### EXTRACTO DEL DOCUMENTO
Como la redacción de este libro llevó varios años y se distribuyeron entre amigos varias copias del borrador con la intención de recibir observaciones y correcciones -favor que mucho agradezco por el desinterés y la calidad de sus comentarios-, advierto claramente que sólo reconozco como texto definitivo y auténtico este que tiene usted en sus manos, terminado el 3 de diciembre de 2006, día en que se cumplieron las Bodas de Oro de mi ordenación sacerdotal. Del contenido de este texto soy el único responsable ante mi conciencia y ante Dios. Nadie más. Los borradores -fotocopiados y algunos distribuidos más allá de las intenciones del autor- no pasaron de ser simples ensayos que ya cumplieron su cometido.

Los dos revisores señalados por el superior provincial, a quienes quedo sumamente agradecido, hicieron múltiples observaciones que traté de aceptar en la medida en que no alteraran mi comprensión del tema y de las fuentes. Durante más de seis meses, ellos leyeron cuidadosamente la obra y mantuvieron conversaciones con el autor, a fin de aclarar y precisar algunos puntos antes de dar su aprobación por escrito al padre provincial. Tal aprobación, a juicio de ellos, significa que no encontraron errores en la fe, que todo lo dicho es defendible a la luz de la fe católica y de la teología actual y que su lectura puede ser de provecho para lectores maduros. Fiado en este parecer de los revisores, el superior provincial dio su visto bueno de palabra para la publicación. A pesar de todo, repito, soy el único responsable de esta redacción final.

Le adelanto, estimado lector, que muchas de las formulaciones sobre la fe católica que encontrará en este libro difieren no poco de las que usted recibió en su infancia y recita en el credo dominical. Esto no es de extrañar, dados los muchos avances de la teología católica en los últimos lustros, avances que no conocen los señores obispos debido a sus múltiples ocupaciones. Prácticamente todas las afirmaciones que usted leerá son tomadas de mis lecturas de las obras de teólogos y biblistas católicos de los últimos 30 o 40 años, en particular de teólogos jesuitas -Karl Rahner, Pierre Teilhard de Chardin, José-Ramón Busto, José Ignacio González Faus-, dominicos -Edward Schillebeeckx, Christian Duquoc, Jesús Espeja- y del clero diocesano, entre ellos Andrés Torres Queiruga, Hans Küng y KarlJosef Kuschel. Si la autoridad va a censurar algunas de las afirmaciones que aquí presento, debería hacerlo primero con los escritos de los autores en que me he inspirado, escritos que gozan de aprobación eclesiástica, a excepción de los de Hans Küng, que sin embargo no han sido censurados por el magisterio. Aclaro que no me considero teólogo sino asiduo lector de teología y "traductor" de dichas obras a un lenguaje asequible al lector culto de nuestros días.

### TAREA A REALIZAR
Devuelve sin cambios el fragmento del extracto que comienza con "Los dos revisores" y sigue hasta "esta redacción final.". Para responder, básate únicamente en el extracto.

### DATOS RECOPILADOS
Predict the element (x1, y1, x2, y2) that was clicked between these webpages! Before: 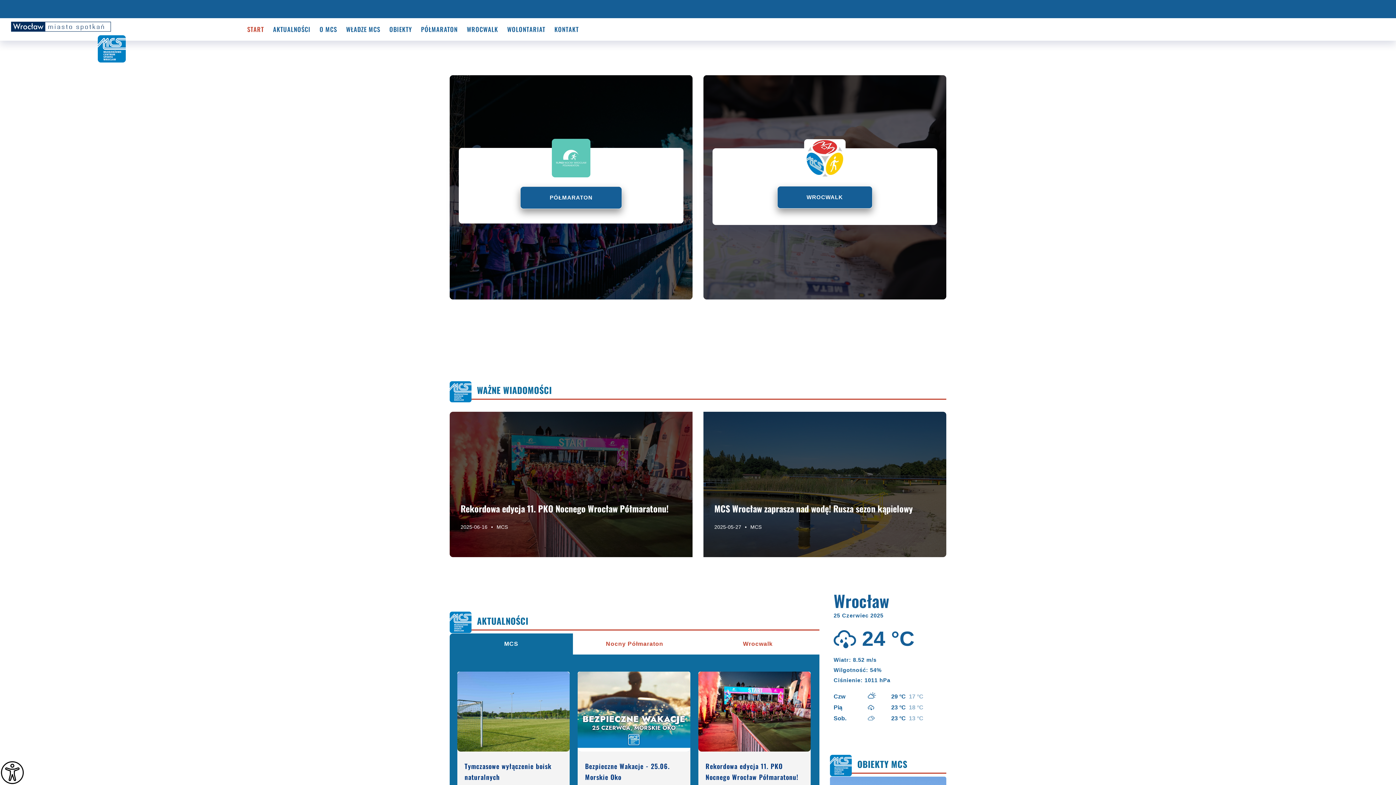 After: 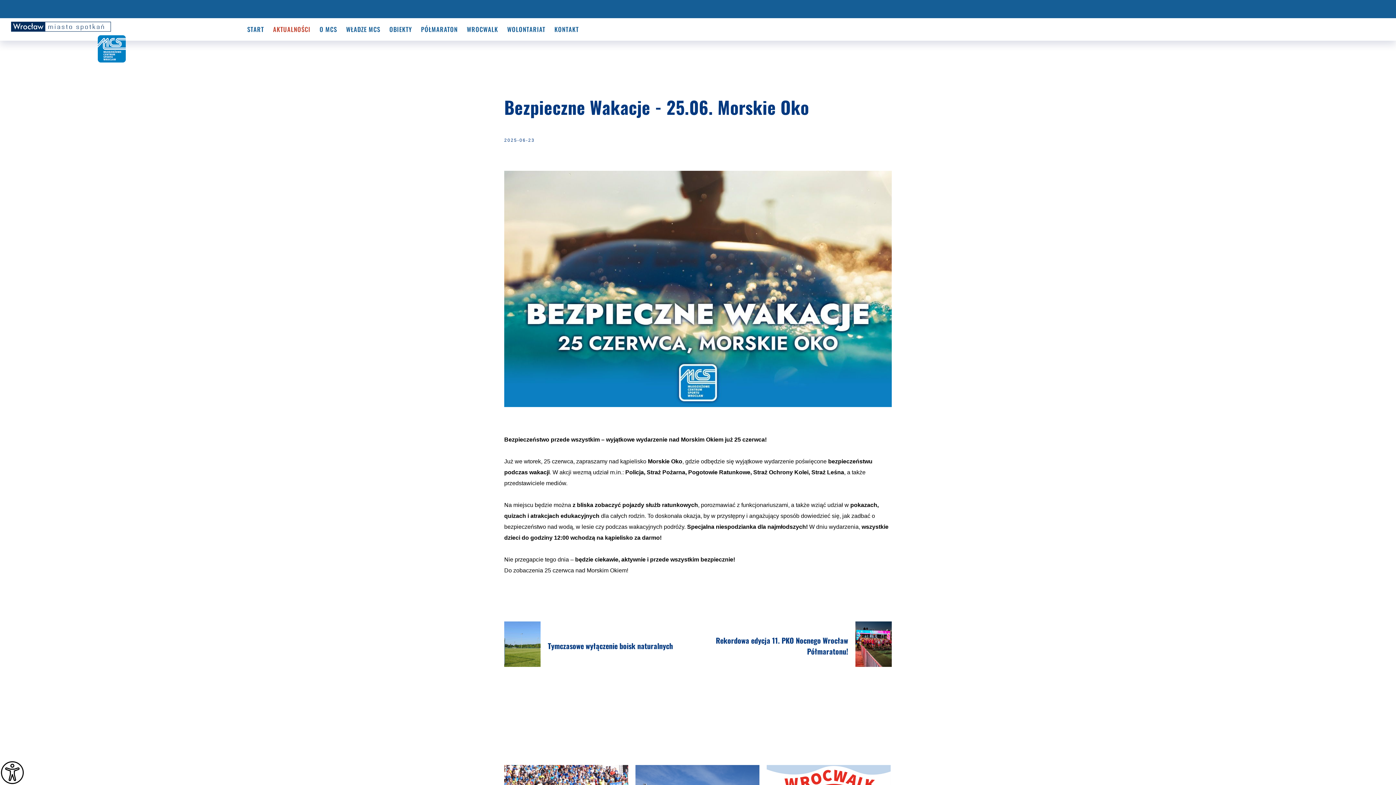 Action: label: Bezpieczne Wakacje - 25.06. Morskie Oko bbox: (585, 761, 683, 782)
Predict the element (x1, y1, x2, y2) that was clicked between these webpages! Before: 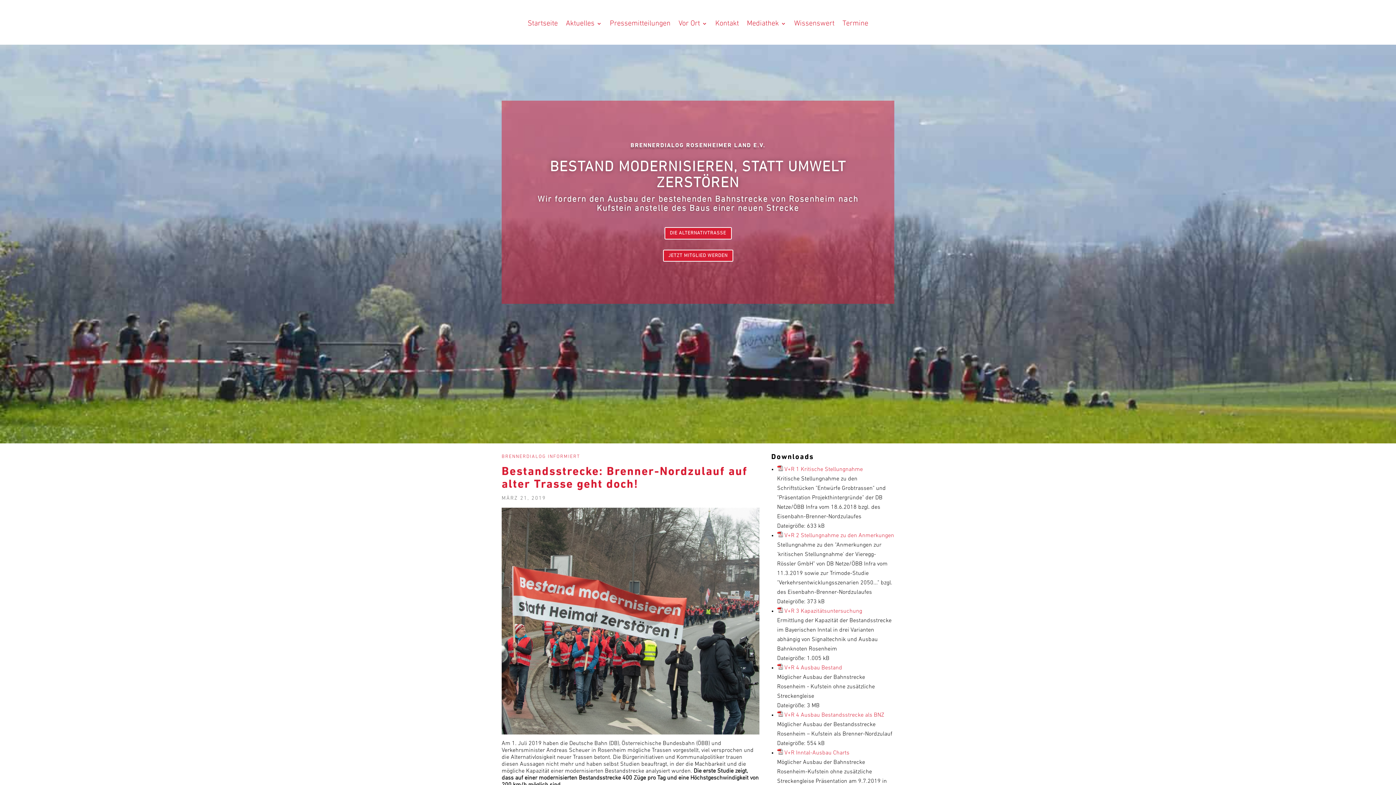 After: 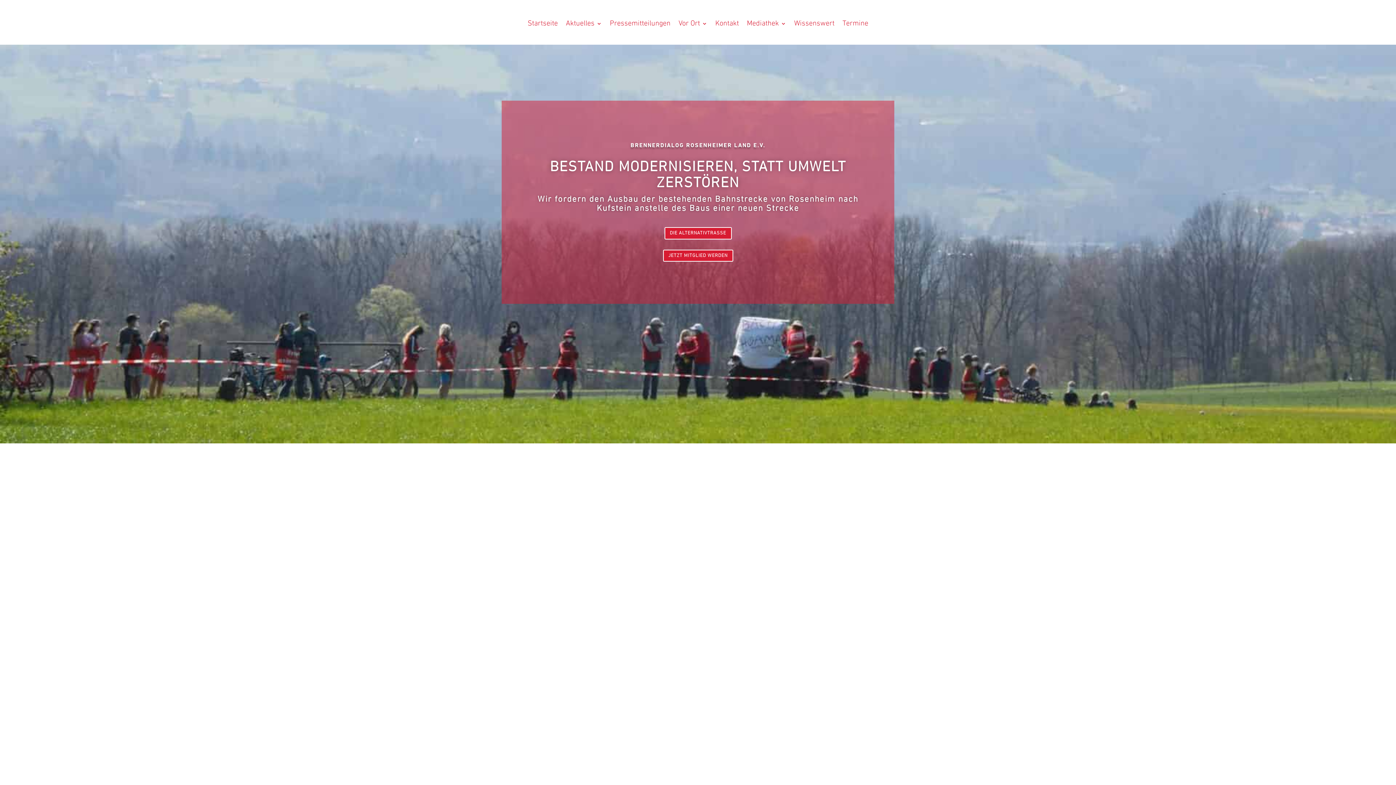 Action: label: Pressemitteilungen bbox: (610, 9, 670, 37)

### RESPUESTA ESCRITA
Los dos revisores señalados por el superior provincial, a quienes quedo sumamente agradecido, hicieron múltiples observaciones que traté de aceptar en la medida en que no alteraran mi comprensión del tema y de las fuentes. Durante más de seis meses, ellos leyeron cuidadosamente la obra y mantuvieron conversaciones con el autor, a fin de aclarar y precisar algunos puntos antes de dar su aprobación por escrito al padre provincial. Tal aprobación, a juicio de ellos, significa que no encontraron errores en la fe, que todo lo dicho es defendible a la luz de la fe católica y de la teología actual y que su lectura puede ser de provecho para lectores maduros. Fiado en este parecer de los revisores, el superior provincial dio su visto bueno de palabra para la publicación. A pesar de todo, repito, soy el único responsable de esta redacción final.